- Objective
Reproduce everything in the entries from the line containing "You are a computer-use agent. 429x334 pixels." down to the line containing "Action: click(x=643, y=225)", with both of those lines included. Leave the pictures out of your answer.
-- START --
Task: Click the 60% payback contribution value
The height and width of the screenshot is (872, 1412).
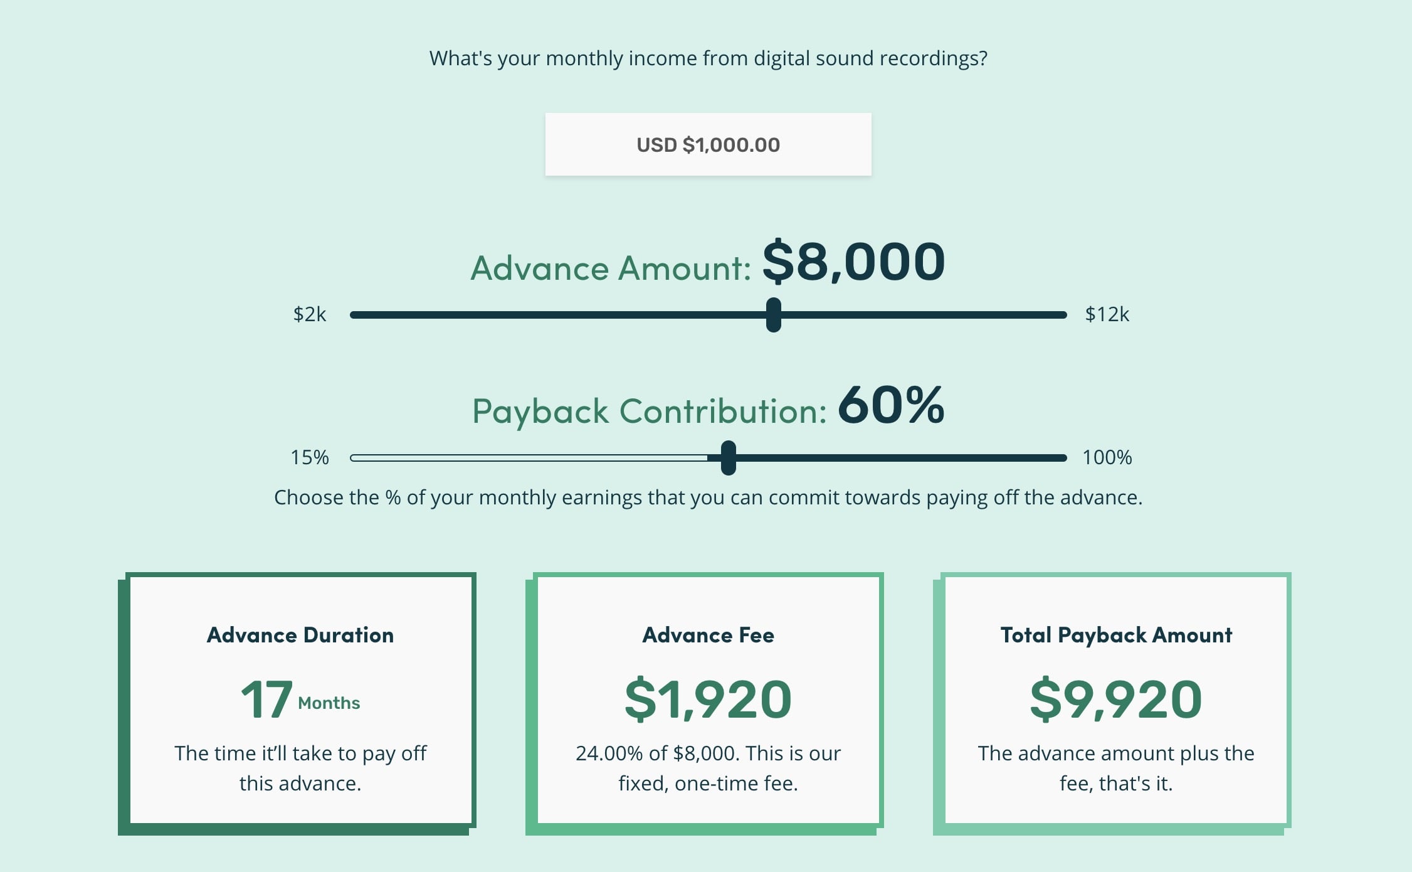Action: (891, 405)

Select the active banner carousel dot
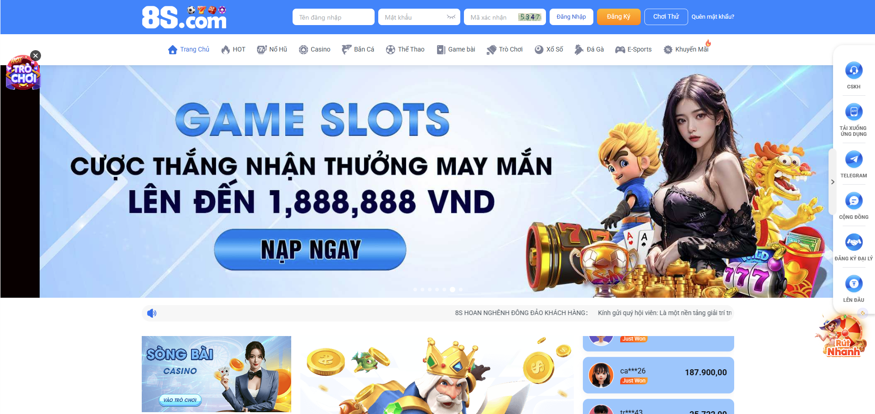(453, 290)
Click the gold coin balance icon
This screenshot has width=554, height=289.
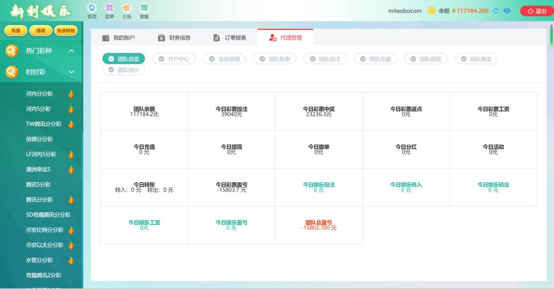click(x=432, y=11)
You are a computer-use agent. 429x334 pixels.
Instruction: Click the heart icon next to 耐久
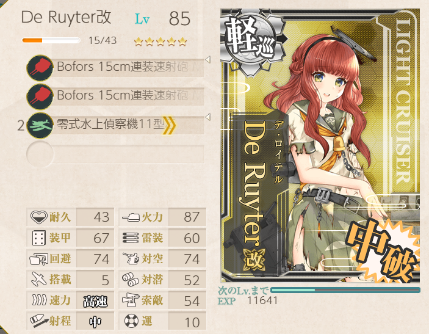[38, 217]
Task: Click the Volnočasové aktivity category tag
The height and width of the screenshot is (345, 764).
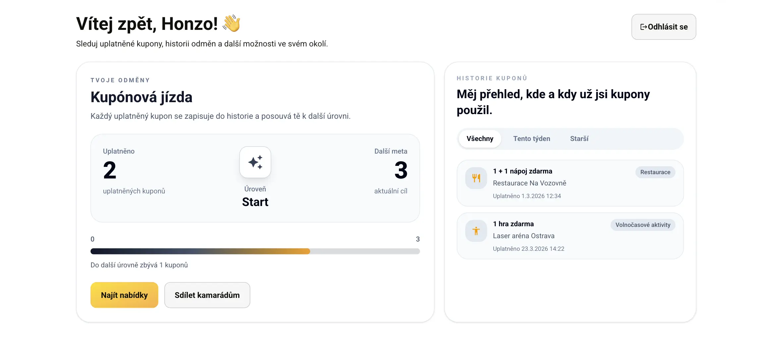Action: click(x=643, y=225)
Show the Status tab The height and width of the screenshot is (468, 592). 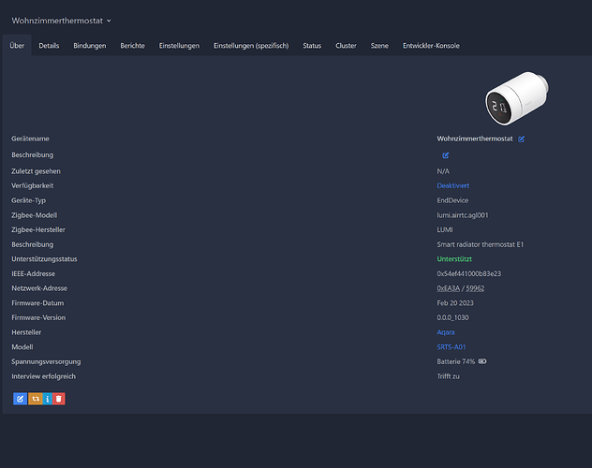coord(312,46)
-- END --
- Reply
You are a computer-use agent. 429x334 pixels.
Instruction: Click the heart icon next to 耐久
[38, 217]
Task: Click the Volnočasové aktivity category tag
The height and width of the screenshot is (345, 764).
Action: click(x=643, y=225)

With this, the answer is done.